Ghana’s filth is canvassing the cities and towns at an unimaginable rate, so much so that you wonder if anyone cares. On the contrary, almost everyone cares, but only to the extent of complaining about it. We have heard so many complaints and lip-service, a few actions taken here and there in a rather unsustainable manner. Governments and private institutions have played a role in cleaning the filth in our streets, but that also falls short of what is required to keep the streets and marketplaces clean. Let’s clean Ghana.
Several campaigns have been launched by government agencies and private institutions to keep Ghana clean. These have seen short-term successes where the streets become clean on Saturdays and by Monday, it’s as if there had never been any form of cleaning exercise.
Who is at the Centre?
It is not difficult to understand that the filth is caused by the individuals who live and/or use the marketplaces and streets, through indiscriminate disposal of waste. By the same understanding, we are able to say that the individuals are primarily responsible for the poor sanitation in our towns, marketplaces, streets and city corners.
Rather than blaming governments and government agencies, or looking up to giant corporate institutions to channel their earnings to keeping Ghana clean, it is far easier to change your bad habit about waste disposal and general sanitation in Ghana.
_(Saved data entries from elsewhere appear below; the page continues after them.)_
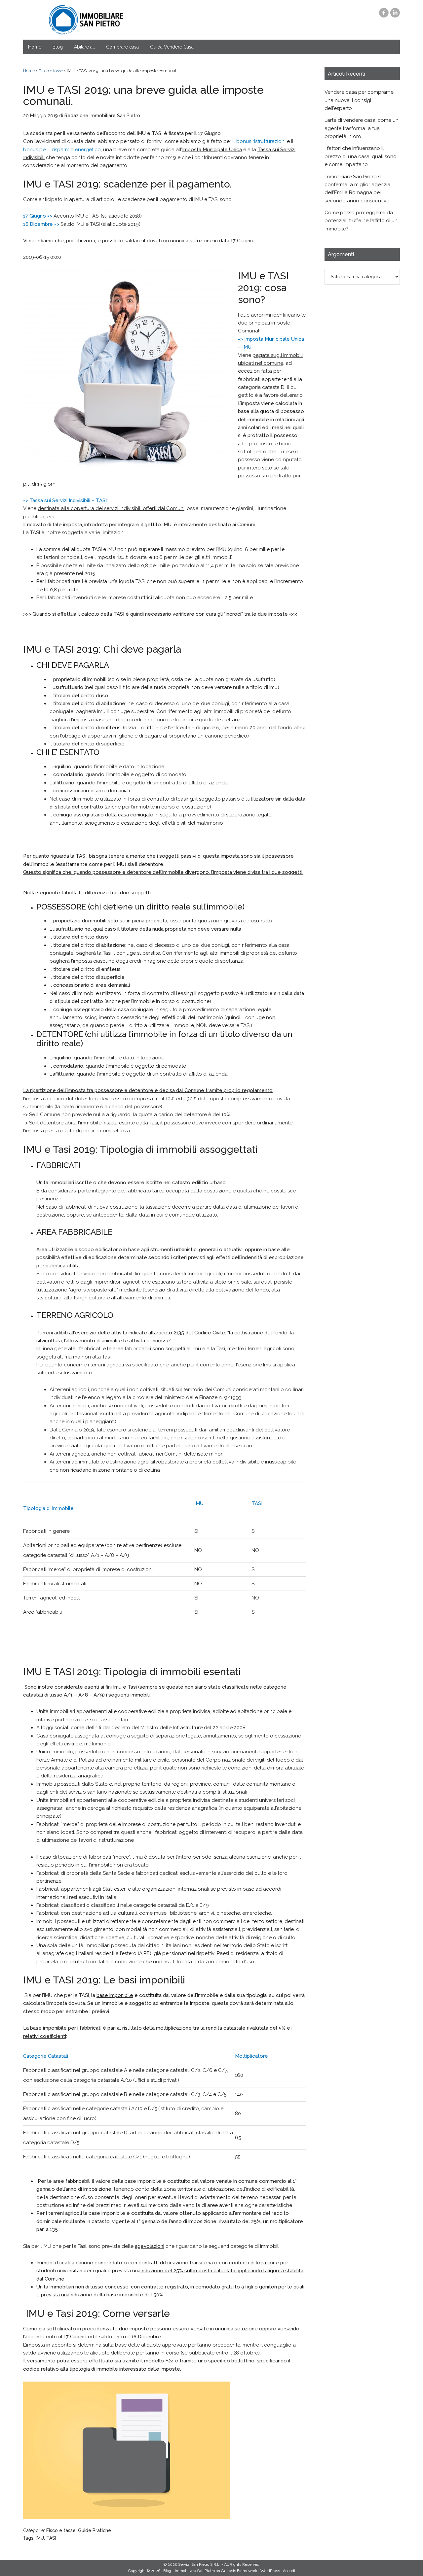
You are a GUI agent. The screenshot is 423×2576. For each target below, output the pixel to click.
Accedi (289, 2570)
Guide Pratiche (94, 2530)
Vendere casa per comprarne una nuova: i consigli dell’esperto (359, 100)
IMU (40, 2538)
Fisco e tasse (61, 2530)
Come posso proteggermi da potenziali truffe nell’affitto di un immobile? (361, 221)
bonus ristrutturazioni (261, 141)
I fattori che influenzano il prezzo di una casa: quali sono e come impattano (361, 156)
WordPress (270, 2570)
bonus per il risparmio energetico (62, 150)
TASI (51, 2538)
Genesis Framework (239, 2570)
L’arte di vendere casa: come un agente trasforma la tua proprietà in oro (362, 128)
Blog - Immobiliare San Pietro (86, 20)
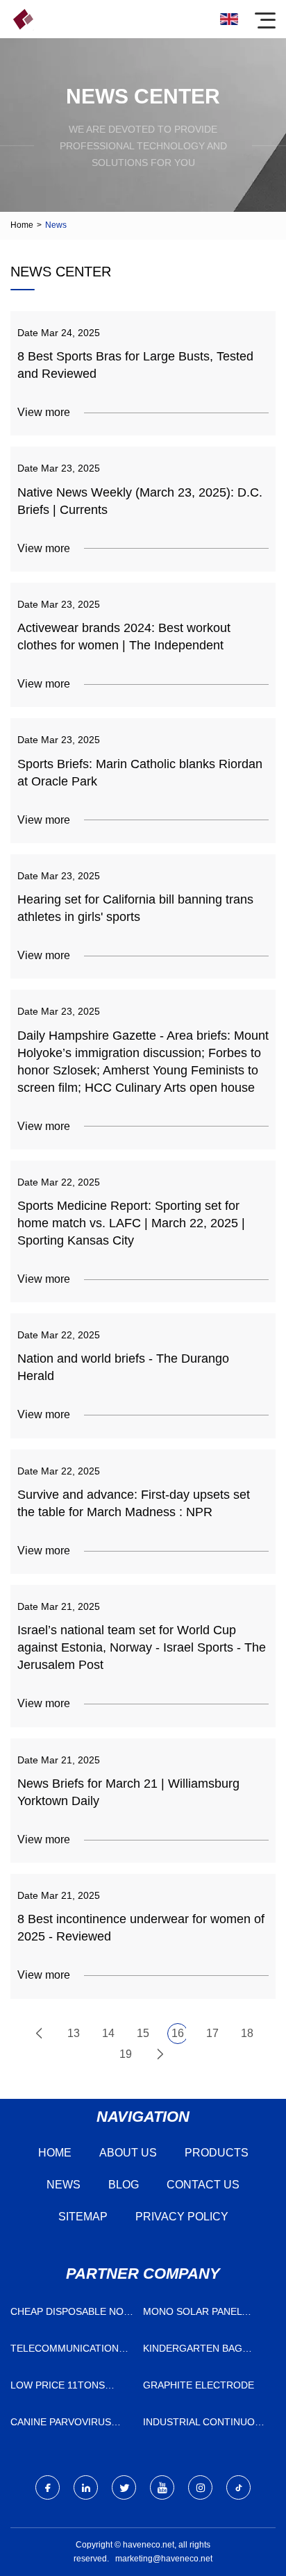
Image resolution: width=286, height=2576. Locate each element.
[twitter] (124, 2487)
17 (212, 2033)
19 (125, 2054)
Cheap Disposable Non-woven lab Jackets (72, 2314)
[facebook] (47, 2487)
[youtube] (162, 2487)
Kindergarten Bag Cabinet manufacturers (192, 2351)
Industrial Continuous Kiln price (205, 2425)
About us (128, 2153)
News (64, 2185)
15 (143, 2033)
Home (21, 225)
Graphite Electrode (198, 2385)
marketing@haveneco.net (163, 2558)
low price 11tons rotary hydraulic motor (59, 2388)
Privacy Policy (181, 2216)
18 (247, 2033)
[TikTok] (238, 2487)
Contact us (203, 2185)
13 (73, 2033)
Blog (123, 2185)
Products (217, 2153)
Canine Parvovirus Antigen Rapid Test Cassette (61, 2425)
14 (108, 2033)
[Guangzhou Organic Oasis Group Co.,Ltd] (22, 19)
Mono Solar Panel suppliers (192, 2314)
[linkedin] (86, 2487)
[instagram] (200, 2487)
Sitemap (83, 2216)
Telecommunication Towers (64, 2351)
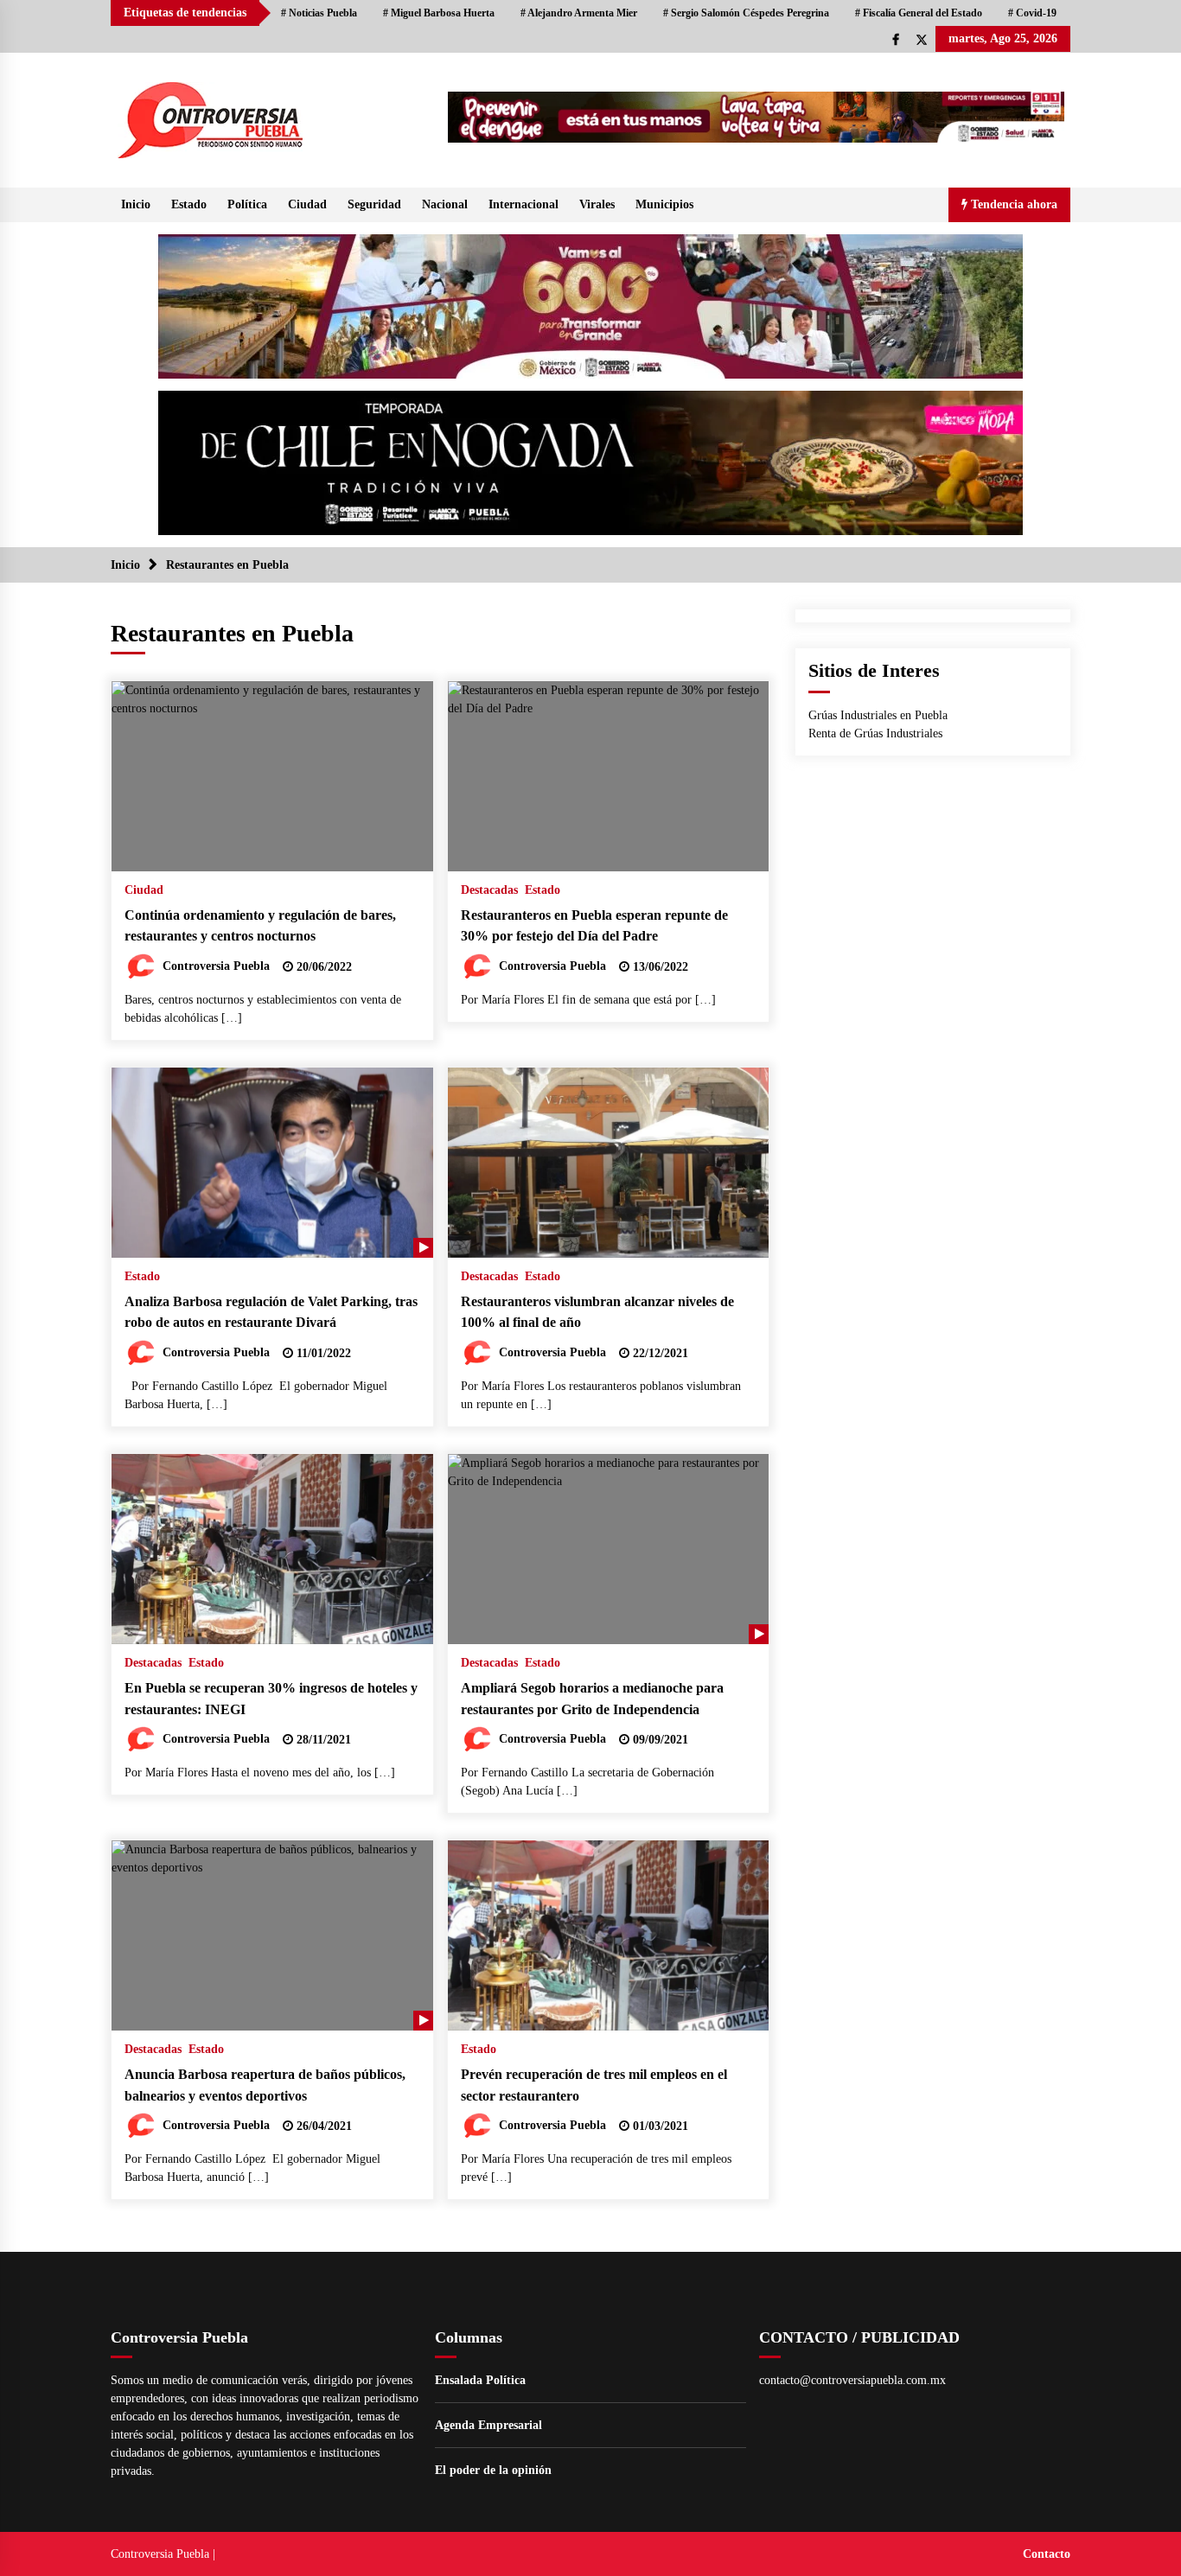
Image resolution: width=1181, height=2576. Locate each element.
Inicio (135, 204)
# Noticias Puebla (319, 13)
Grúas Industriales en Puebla (878, 715)
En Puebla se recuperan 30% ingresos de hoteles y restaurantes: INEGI (271, 1699)
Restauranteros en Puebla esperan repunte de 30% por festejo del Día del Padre (594, 926)
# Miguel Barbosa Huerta (439, 13)
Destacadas (489, 889)
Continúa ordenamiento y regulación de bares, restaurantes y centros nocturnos (260, 926)
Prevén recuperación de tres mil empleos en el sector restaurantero (594, 2085)
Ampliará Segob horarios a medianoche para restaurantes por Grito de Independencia (592, 1699)
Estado (189, 204)
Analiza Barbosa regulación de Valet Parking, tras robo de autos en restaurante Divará (271, 1312)
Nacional (445, 204)
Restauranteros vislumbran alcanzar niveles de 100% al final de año (597, 1312)
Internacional (523, 204)
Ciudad (307, 204)
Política (247, 204)
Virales (597, 204)
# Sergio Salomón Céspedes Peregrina (746, 13)
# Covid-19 (1032, 13)
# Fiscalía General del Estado (918, 13)
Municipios (664, 204)
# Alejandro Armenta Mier (578, 13)
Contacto (1046, 2553)
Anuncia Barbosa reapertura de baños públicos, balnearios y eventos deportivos (264, 2085)
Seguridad (374, 204)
Wealth is money. It is as simple as that. To make money, you need to be healthy first. Health is the currency of life. It is what takes us to work and back home each day. It is what we need to pursue our dreams. It is as basic to making money as life itself.
To make money, in the manner we desire, we first as Ghanaians have be part of every movement or campaign aimed at improving sanitation. If you play your role and keep Ghana clean, you are not only improving the sights and scenes of mother Ghana, but also keeping yourself healthy first and all other inhabitants of the country healthy.
Everyone is Involved
Whichever industry you find yourself working, or aspire to work, and wherever you live, there’s no insulation from the effects of the sanitation of the country in which you live and work. It affects everyone equally. So, why not join the “Let’s Clean Ghana” campaign by dutifully executing your role as citizens or visitors to the country. Stop indiscriminate loitering of streets, put all rubbish in trash bins and cover them where necessary, dispose rubbish in a responsible manner, avoid choking the gutters with carrier bags and other forms of waste.
Readers of this blog are usually those seeking career and business advice, and those seeking avenues and opportunities to make money. I find it important to also let you know that to achieve these, you first have to be in good health. Change your bad habit, if it’s not pro-sanitation. Let’s clean Ghana.